▸ **Text shown**
You are correct. It is the last time I will ever use a hose end sprayer and try and save money. I just need to find something I can spray in the summer for crabgrass that does not break the bank. It's all good though because I learned my lesson. The yard will recover and mistakes are some of the best taught lessons in life. I used it as an excuse to scalp my yard down and lower my hoc.


----------



## Movingshrub (Jun 12, 2017)

Ral1121 said:


> Movingshrub said:
> 
> 
> > Forgot to add. Quinclorac isn't always so friendly to hybrid bermuda. And, no offense to the OP, sounds like he may have over applied by using a hose end sprayer. All of those factors combined add up to some unhappy Bermuda grass.
> ...


I am hoping by this point most of it's going to die.

What did you apply for your pre-em, and when?


----------



## Ral1121 (Mar 19, 2018)

@Movingshrub

I applied Scott's halts end of February early March. I did not know about prodiamine yet at that point. I will definitely be moving to it here soon. Do not know when I will be applying it though as I might be overseeding.


----------



## Movingshrub (Jun 12, 2017)

Halts has pendemethin which is a crabgrass preventer. I just don't know that product well enough to know if you needed to do a follow up 3-4 months later, or the time of year for it to be applied in your area.
With that all being said, the Bermuda Triangle is a pretty solid approach. Get your pre-em on lock and you shouldn't have much crabgrass to deal with the next summer. You can hand pull it or brush with glyphosate.


----------



## Ware (Jan 28, 2017)

Ral1121 said:


> You are correct. It is the last time I will ever use a hose end sprayer and try and save money. I just need to find something I can spray in the summer for crabgrass that does not break the bank. It's all good though because I learned my lesson. The yard will recover and mistakes are some of the best taught lessons in life. I used it as an excuse to scalp my yard down and lower my hoc.


Good attitude, and thank you for posting about it - I'm sure it will help someone else out down the road. :thumbsup:


----------



## social port (Jun 19, 2017)

Ware said:


> Ral1121 said:
> 
> 
> > You are correct. It is the last time I will ever use a hose end sprayer and try and save money. I just need to find something I can spray in the summer for crabgrass that does not break the bank. It's all good though because I learned my lesson. The yard will recover and mistakes are some of the best taught lessons in life. I used it as an excuse to scalp my yard down and lower my hoc.
> ...


It already has. I thought that 24 hours of under-85 temperature was sufficient. I had no idea that a week of under 85 is needed.


----------



## wardconnor (Mar 25, 2017)

It doesn't look too bad to me. Yeah it's burned but you'll be fine. Give it a month and you'll be back in business


----------



## Jacob_S (May 22, 2018)

Sadly I did the same thing, I'll be hitting with fert and water!


----------



## Greendoc (Mar 24, 2018)

CenlaLowell said:


> So this means no one should apply Celsius over 85 degrees correct? @Greendoc
> Also if this is the case what are the best herbcides for summer applications?

▸ **Task objective**
Decide whether each statement agrees with the lawn thread, answering yes or no and quoting the words that settle it: (a) Ral1121 applied Scott's Halts at the end of February or in early March; (b) Movingshrub says Halts contains prodiamine; (c) social port had believed that 24 hours below 85 degrees was enough. The lines that come next are separate material, apart from the lawn thread.

▸ **Dataset section**
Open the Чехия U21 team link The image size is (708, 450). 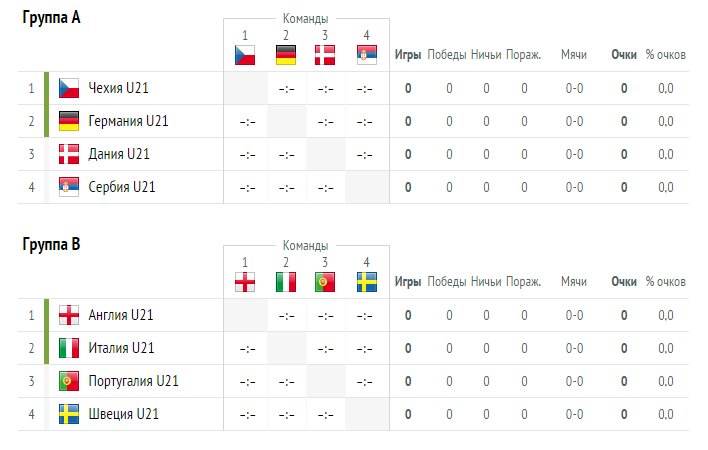tap(118, 88)
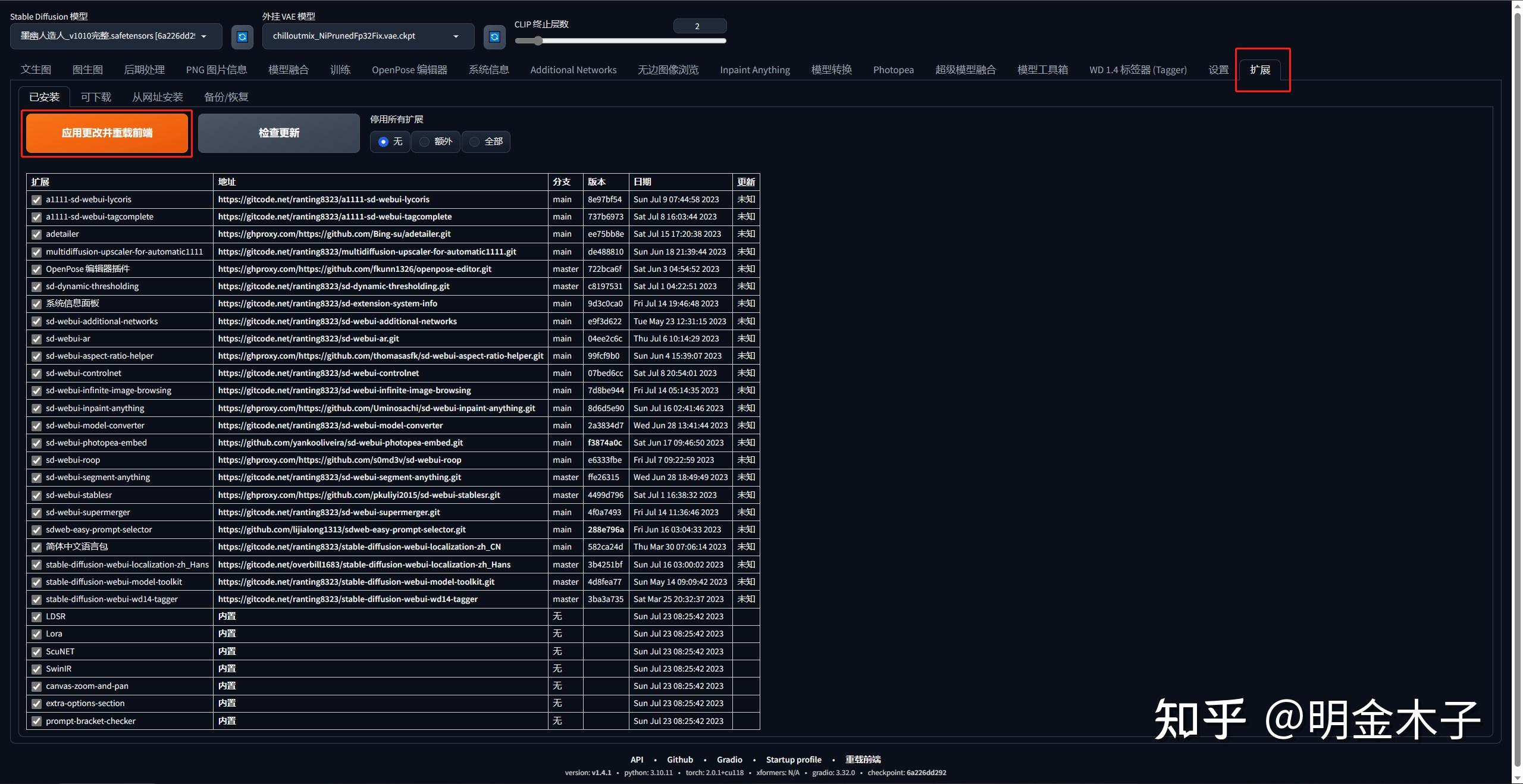This screenshot has height=784, width=1523.
Task: Open 从网址安装 sub-tab
Action: click(x=157, y=97)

▸ **Output for this task**
(a) Yes: "I applied Scott's halts end of February early March."
(b) No: "Halts has pendemethin which is a crabgrass preventer."
(c) Yes: "I thought that 24 hours of under-85 temperature was sufficient."